Favorite quote at the moment

A Primate's Memoir
I just read A Primate’s Memoir: A Neuroscientist’s Unconventional Life Among the Baboons by Robert Sapolsky; a brilliant, hilarious, insightful, and deeply-moving memoir that makes you simultaneously fall in love with both Sapolsky and baboons. I have very many favorite quotes and moments and characterizations from the book that I will re-read for years to come and just reflect on for hours, but here is a favorite I have been mulling over a bit about basically wanting to protect the species one studies:
“Every primatologist I know is losing that battle.

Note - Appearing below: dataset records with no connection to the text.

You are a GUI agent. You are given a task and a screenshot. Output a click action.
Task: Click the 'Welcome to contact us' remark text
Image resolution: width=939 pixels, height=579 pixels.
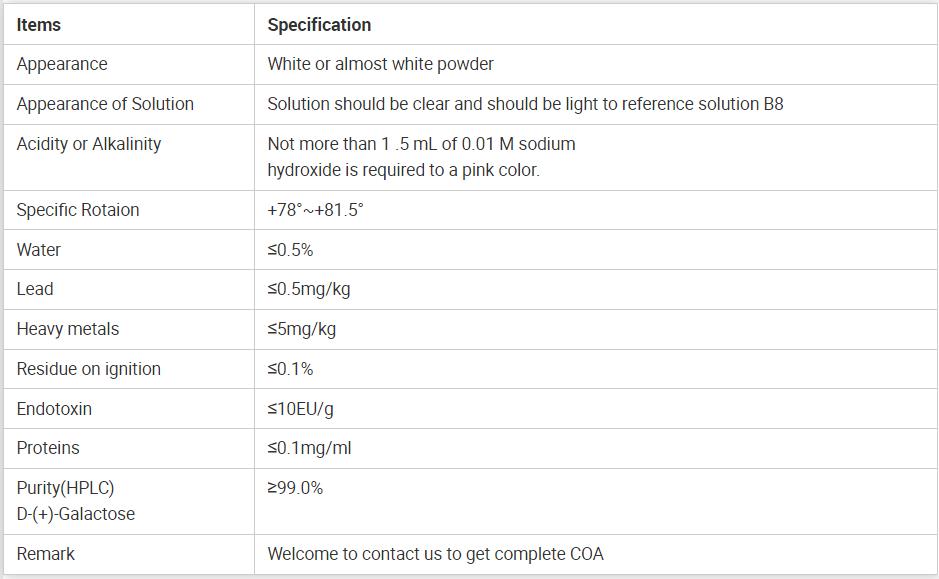coord(435,554)
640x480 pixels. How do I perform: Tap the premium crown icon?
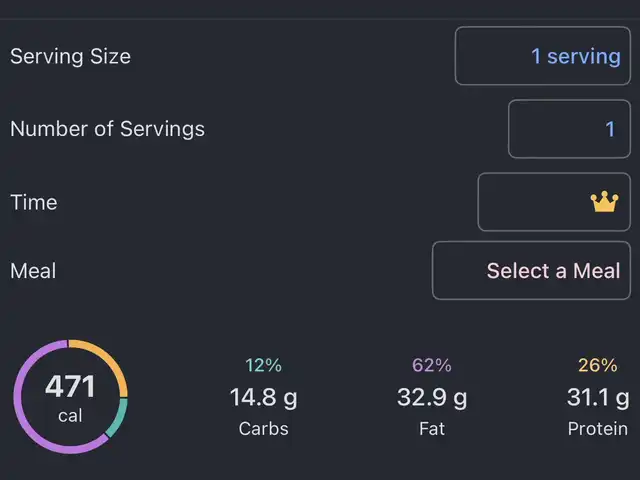click(x=604, y=202)
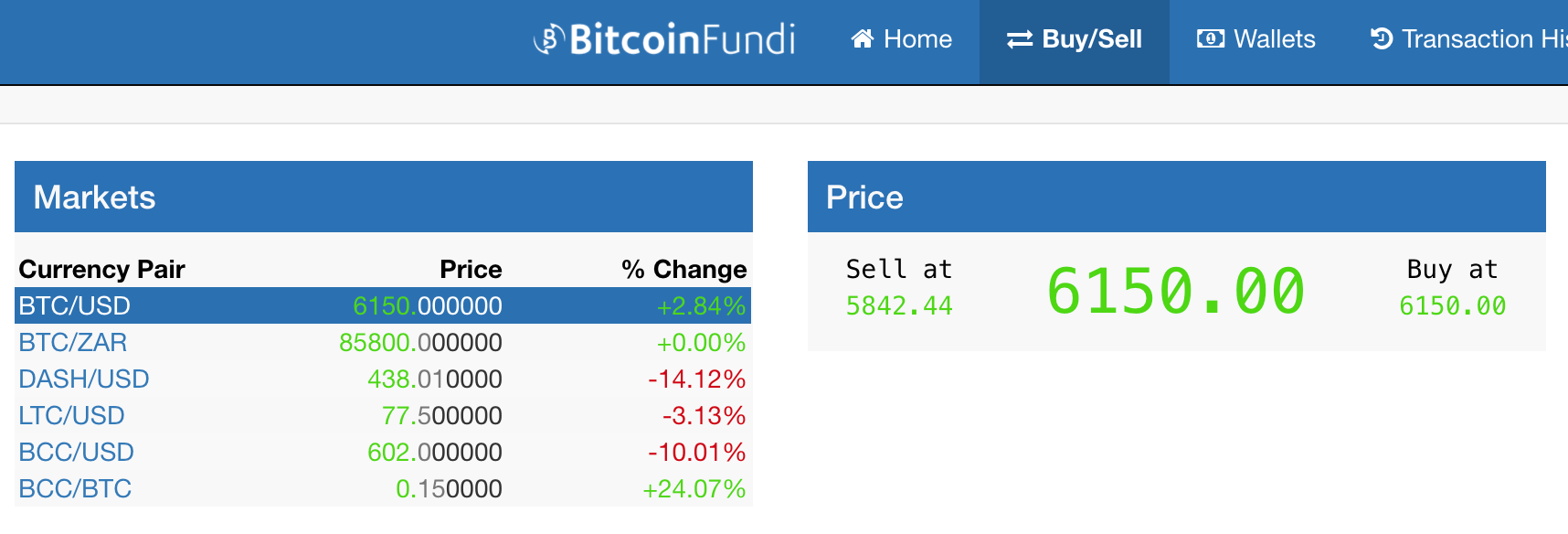Click the Currency Pair column header

click(102, 269)
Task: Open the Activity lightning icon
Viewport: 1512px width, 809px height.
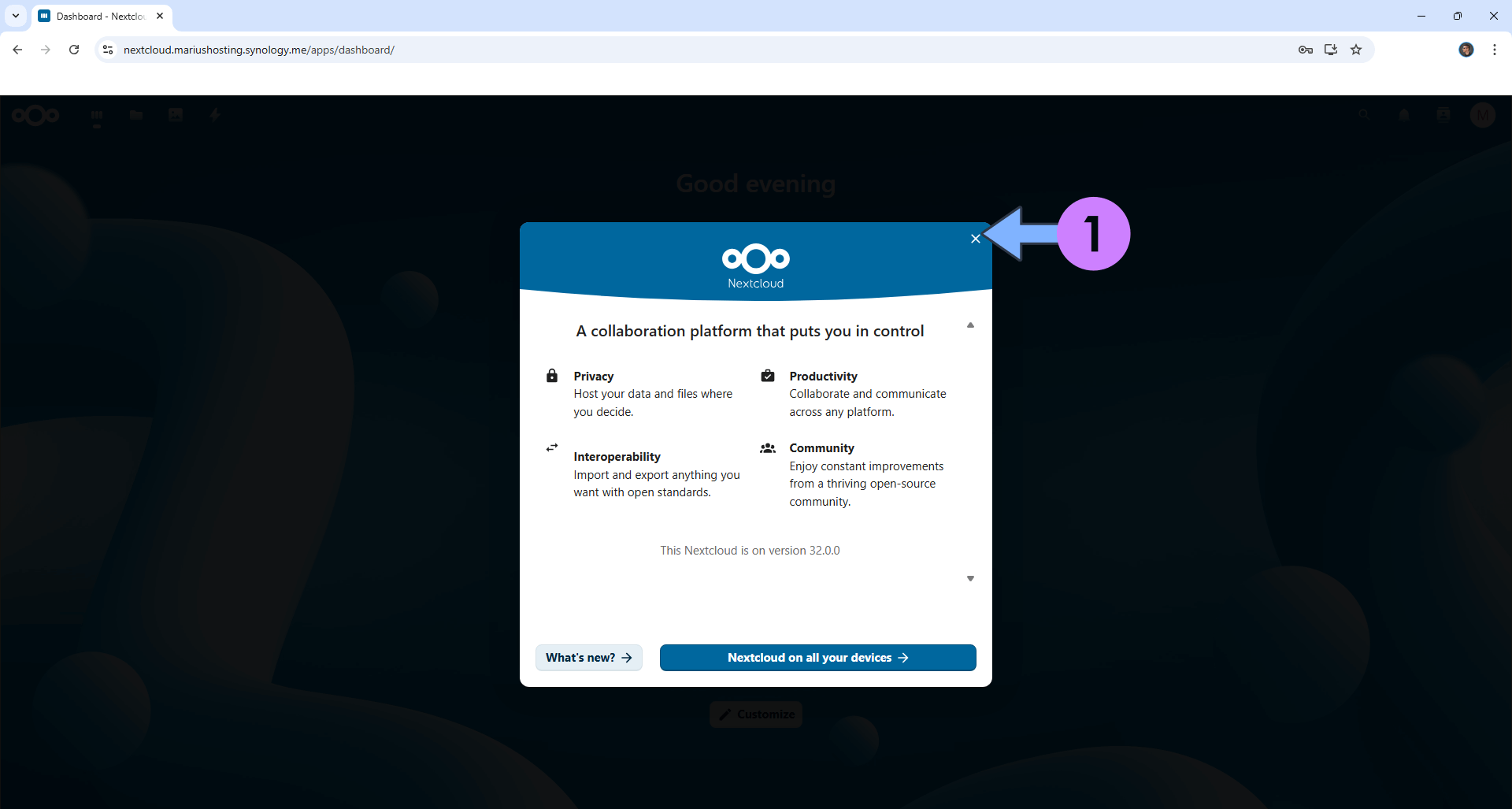Action: pos(215,116)
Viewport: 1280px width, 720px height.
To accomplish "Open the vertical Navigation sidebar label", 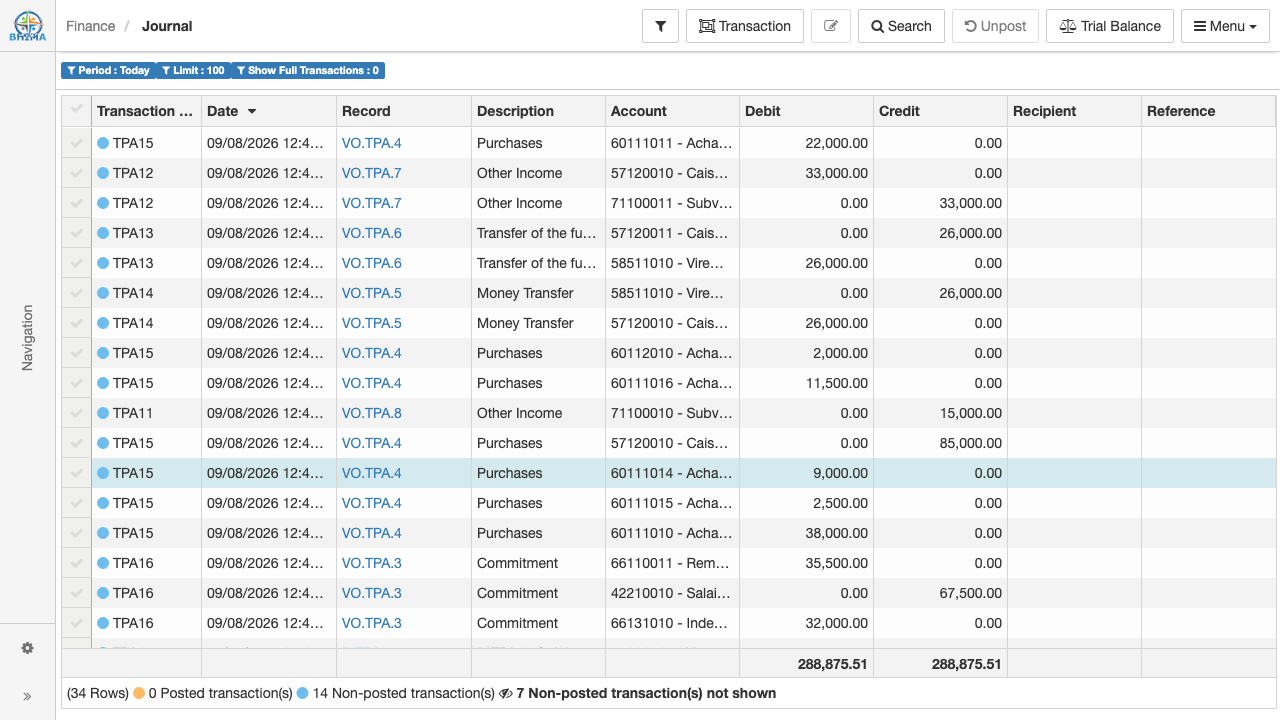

They make me think of someone whose unlikely job would be to collect snowflakes, to rush into a warm room and observe the unique pattern under a microscope before it melts and is never seen again.”
And here is a simple quote from this New York Time’s review of the book that should dispel any concerns it could be boring and further inspire you to read it:
“The book’s life flows largely from the youthful Sapolsky’s penchant for throwing himself at the world and weighing the consequences later. Case in point: what specific aspect of his fancy education can help him escape a cave that he finds himself sharing with a large, drugged baboon and an impala (half-eaten, but alive enough to keep kicking him in the head)? His strategy also has to accommodate the baboon troop that’s massing at the cave’s entrance and hollering for impala blood.”